Records excerpted from a collection:
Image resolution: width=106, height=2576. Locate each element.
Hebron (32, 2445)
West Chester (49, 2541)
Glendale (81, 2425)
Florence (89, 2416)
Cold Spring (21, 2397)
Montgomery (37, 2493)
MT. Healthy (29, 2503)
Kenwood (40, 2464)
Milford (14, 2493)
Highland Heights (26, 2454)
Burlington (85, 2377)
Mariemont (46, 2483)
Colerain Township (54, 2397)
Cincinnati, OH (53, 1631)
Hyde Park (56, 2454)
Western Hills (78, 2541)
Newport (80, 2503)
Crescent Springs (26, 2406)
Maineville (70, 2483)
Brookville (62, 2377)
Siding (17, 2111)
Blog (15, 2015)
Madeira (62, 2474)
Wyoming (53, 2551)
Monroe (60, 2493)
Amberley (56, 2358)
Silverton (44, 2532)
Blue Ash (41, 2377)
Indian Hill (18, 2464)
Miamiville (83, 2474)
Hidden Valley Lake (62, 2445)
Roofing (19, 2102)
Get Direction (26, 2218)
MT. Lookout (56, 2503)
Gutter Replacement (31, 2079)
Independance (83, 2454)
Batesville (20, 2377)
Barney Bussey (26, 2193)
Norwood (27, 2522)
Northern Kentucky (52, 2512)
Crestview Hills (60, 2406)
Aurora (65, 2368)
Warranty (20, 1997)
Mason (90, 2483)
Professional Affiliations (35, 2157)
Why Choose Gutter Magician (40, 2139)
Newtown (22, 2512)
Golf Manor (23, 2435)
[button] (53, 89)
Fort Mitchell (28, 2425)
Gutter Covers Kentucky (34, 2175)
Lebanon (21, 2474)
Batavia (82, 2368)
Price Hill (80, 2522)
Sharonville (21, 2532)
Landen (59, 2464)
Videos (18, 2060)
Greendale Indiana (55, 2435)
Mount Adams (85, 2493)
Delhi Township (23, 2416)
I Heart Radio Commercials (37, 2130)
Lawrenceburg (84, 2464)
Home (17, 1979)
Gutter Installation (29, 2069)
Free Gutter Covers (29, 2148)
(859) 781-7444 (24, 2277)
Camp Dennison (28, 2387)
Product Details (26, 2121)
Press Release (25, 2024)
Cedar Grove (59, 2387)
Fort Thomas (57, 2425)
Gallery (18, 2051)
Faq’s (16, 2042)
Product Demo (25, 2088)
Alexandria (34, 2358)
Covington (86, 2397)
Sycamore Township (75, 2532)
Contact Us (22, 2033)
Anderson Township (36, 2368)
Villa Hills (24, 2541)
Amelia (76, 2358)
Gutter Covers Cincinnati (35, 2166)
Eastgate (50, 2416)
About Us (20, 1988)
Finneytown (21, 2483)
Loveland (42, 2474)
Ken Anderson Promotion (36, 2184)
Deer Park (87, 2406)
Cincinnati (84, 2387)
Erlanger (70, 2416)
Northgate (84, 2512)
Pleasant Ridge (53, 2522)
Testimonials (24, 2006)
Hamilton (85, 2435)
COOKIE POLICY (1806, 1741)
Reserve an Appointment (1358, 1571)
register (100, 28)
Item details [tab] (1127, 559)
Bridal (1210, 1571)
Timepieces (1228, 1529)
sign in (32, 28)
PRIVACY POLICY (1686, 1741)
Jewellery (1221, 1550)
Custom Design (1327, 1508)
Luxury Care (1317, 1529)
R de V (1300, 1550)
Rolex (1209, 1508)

EXERCISE INSTRUCTIONS:
Going through the entries above, count each line that has the word "Hills" and report only the count.

REPLY:
3